# [ACTIVITY]
Write down exactly the lines from the one with "You are a computer-use agent. The" to the end of the data, first and last included, and no others.

# [RECORDS FOR THIS EXERCISE]
= Beginning of Section =

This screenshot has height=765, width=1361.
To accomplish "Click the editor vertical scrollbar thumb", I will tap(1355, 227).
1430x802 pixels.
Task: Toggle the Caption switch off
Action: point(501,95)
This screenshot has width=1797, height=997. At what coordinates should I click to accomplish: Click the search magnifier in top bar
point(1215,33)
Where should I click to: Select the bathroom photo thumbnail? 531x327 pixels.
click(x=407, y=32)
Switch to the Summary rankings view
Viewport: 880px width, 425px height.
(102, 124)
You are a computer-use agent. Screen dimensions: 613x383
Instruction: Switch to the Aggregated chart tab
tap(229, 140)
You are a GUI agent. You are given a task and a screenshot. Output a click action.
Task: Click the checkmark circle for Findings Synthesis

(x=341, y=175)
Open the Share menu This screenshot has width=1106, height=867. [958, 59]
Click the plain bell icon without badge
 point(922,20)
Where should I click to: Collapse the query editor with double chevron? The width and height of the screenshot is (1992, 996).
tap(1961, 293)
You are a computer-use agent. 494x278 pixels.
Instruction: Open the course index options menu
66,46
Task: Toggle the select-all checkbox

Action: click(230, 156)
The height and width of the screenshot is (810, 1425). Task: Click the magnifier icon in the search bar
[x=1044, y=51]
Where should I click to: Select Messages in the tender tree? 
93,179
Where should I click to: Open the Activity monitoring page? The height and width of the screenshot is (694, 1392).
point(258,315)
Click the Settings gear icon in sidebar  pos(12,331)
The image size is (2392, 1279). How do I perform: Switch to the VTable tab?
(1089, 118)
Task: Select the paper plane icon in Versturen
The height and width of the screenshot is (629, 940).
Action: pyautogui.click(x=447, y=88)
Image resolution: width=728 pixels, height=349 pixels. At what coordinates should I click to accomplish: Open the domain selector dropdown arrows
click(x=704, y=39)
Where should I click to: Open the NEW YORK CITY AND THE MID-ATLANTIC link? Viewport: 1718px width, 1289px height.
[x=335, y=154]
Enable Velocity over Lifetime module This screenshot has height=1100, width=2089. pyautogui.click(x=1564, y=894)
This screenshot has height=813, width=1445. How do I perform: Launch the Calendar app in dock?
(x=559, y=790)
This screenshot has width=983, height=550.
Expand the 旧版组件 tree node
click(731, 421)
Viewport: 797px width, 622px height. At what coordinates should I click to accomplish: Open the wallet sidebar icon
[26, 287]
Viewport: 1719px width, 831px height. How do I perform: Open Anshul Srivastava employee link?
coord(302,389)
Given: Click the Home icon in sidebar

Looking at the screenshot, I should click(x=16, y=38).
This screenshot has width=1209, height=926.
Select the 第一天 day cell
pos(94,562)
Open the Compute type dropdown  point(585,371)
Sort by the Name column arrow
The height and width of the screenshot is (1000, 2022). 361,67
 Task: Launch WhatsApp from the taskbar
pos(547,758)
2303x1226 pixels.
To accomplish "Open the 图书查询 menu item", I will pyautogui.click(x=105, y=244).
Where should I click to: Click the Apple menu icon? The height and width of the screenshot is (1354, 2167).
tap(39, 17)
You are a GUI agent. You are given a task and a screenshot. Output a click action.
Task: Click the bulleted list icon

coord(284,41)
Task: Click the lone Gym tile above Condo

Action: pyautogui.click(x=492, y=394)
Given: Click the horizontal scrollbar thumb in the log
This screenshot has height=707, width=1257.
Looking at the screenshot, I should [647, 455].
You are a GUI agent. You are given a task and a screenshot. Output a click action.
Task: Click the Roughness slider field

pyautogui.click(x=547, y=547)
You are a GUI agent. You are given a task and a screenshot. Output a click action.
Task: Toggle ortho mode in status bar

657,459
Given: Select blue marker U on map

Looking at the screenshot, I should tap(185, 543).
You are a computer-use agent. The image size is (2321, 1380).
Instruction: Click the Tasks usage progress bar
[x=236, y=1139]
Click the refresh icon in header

= End of Section =

# [ANSWER SECTION]
You are a computer-use agent. The image size is (2321, 1380).
Instruction: Click the Tasks usage progress bar
[x=236, y=1139]
Click the refresh icon in header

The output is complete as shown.